An Introduction to Codemods

Refactoring is an inevitable part of software development. As your project grows and requirements change, you will eventually run into problems with your system design. When that happens, you can either waste a lot of time cleaning up old code, or leave things as they are for a bit longer – knowing, if you’re being really honest with yourself, that it’ll deteriorate your code base even more in the long run.

When working on large scale projects, refactoring becomes an even bigger problem. You can no longer make sweeping changes across your code base in one sitting. Also, you become increasingly less confident you’re not making mistakes, and inevitably hinder other developers in the process.

Luckily, it doesn’t have to be like this. While refactoring itself is unavoidable, it is possible to make it a less risky and more efficient process. Just like with automated tests and deployments, you can work faster and with more confidence when refactoring is no longer a manual task. In this post, I’ll show you how to use metaprogramming to automate the refactoring of your code.
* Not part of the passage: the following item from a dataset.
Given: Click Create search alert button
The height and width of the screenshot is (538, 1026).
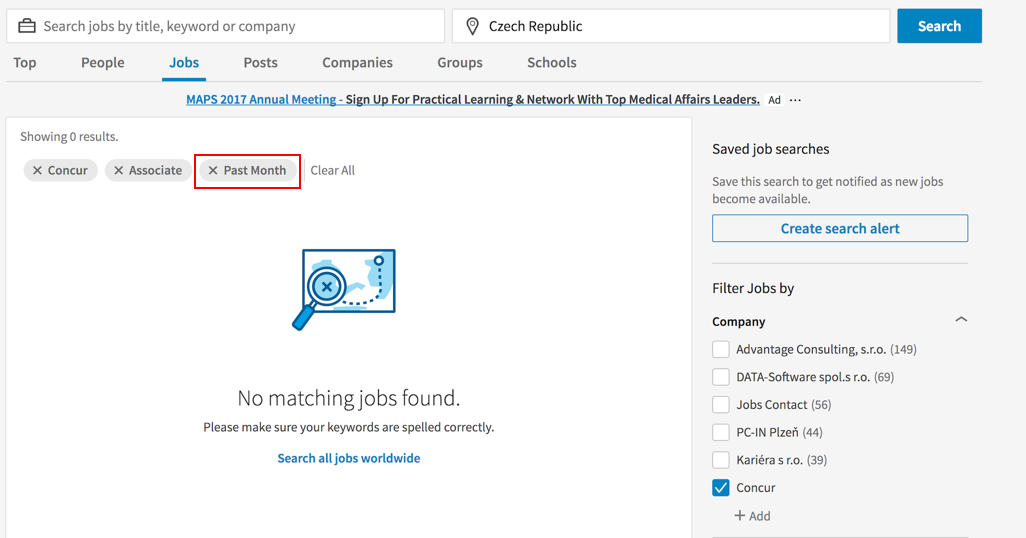Looking at the screenshot, I should [x=840, y=229].
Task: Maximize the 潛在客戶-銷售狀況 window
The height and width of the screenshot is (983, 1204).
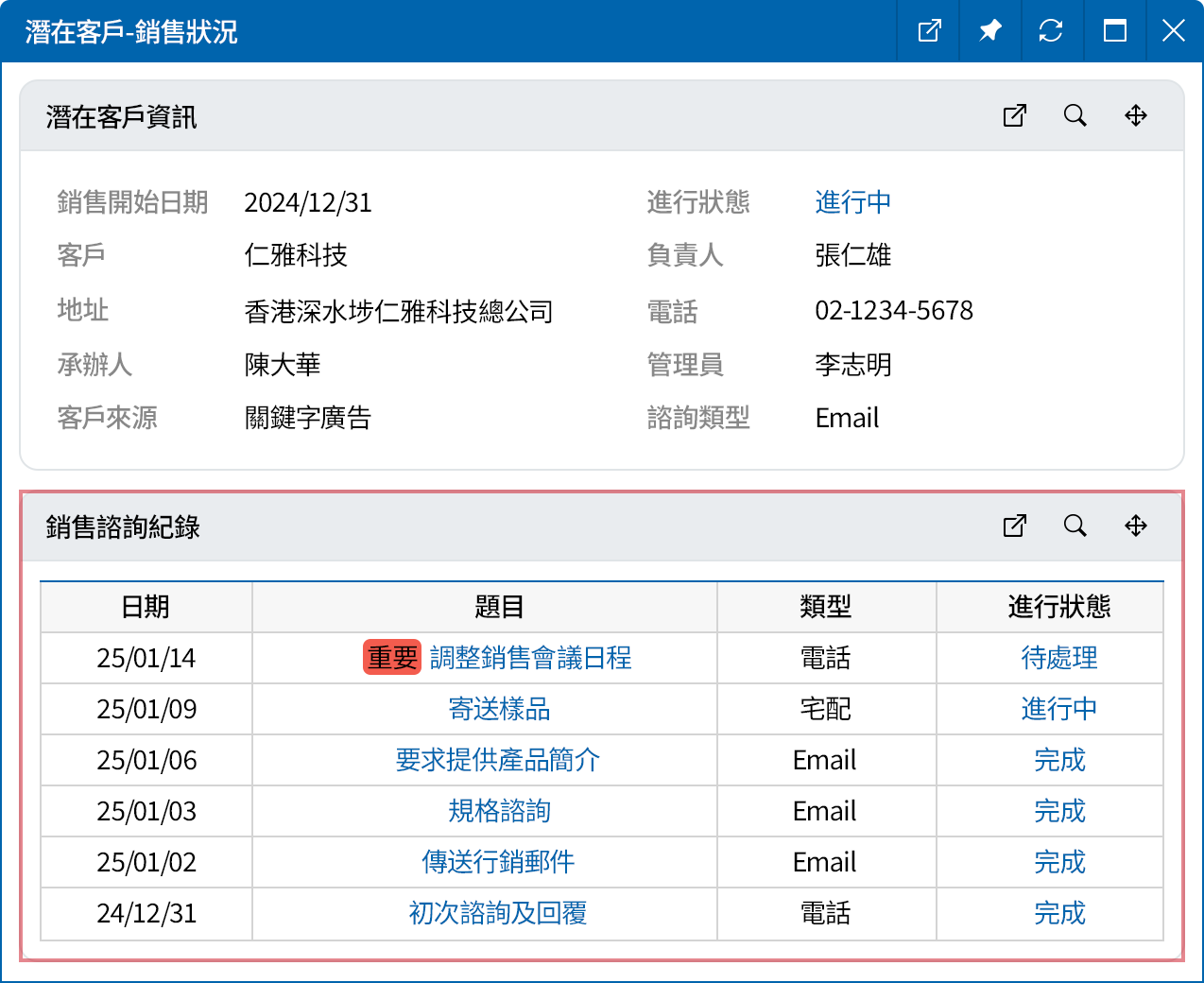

Refactoring on massive scale

Let’s take a look at a simple yet common scenario. A function is renamed, and we need to update the identifier in our code:

import {
-  foo
+  bar
} from './myLib.js'

// ...

- foo()
+ bar()

In this case, you could simply use a find-and-replace tool to update the name through your entire code base. But! What if we look at a more complex example: consider a class with a property assignment in its constructor. If you are familiar with React, you might recognise this pattern to define the initial state for your component:

class MyComponent extends React.Component {
  constructor(props) {
    super(props)
    this.state = { isOpen: true }
  }
}

Now, we might decide that we don’t like this way of defining the state, and wish to start using class properties instead:

class MyComponent extends React.Component {
  state = { isOpen: true }
}

The change we want to make to this code is straightforward for a single component. However, how are we going to apply this change automatically across 1000’s of files, without the risk of breaking half of your application?

When you treat your code as text, there is no proper way to find and update these structures. The reason for this is that you are missing the semantic meaning of the code; your find-and-replace tool does not know what the code means, it can only see how it was written down.

Abstract Syntax Trees

If it is text-based tools that are holding us back, the way forward is to start looking at your program as structured data. How do we do this, then? By analysing the Abstract Syntax Tree (AST) behind your code.

The AST is a structural representation of the syntax of your code. It contains all the information needed to understand what your program should do. This means it can be used to minify your code (without altering the functionality), interpret it, transpile it to another language, or even modify the code in a powerful way.

If you are a JavaScript developer, chances are that you are already using tools that rely on the AST to do their magic: Babel, ESLint, Prettier, and many more wouldn’t be as powerful as they are if they would treat your program as plain text. All these tools will first parse your code to convert it to a format they can reason about and, most importantly, a format that captures the meaning of your code more accurately – rather than the presentation of it.

So, what does an AST look like? Take a look at the following tree that represents the code we want to refactor:

AST

At the top of the tree is a node representing the full program. This node has a body, containing all the top-level statements you wrote down (in this case, only the React component). Going deeper, every statement has other sub-children representing code that is a part of that node (the constructor and render method), and so on and so on.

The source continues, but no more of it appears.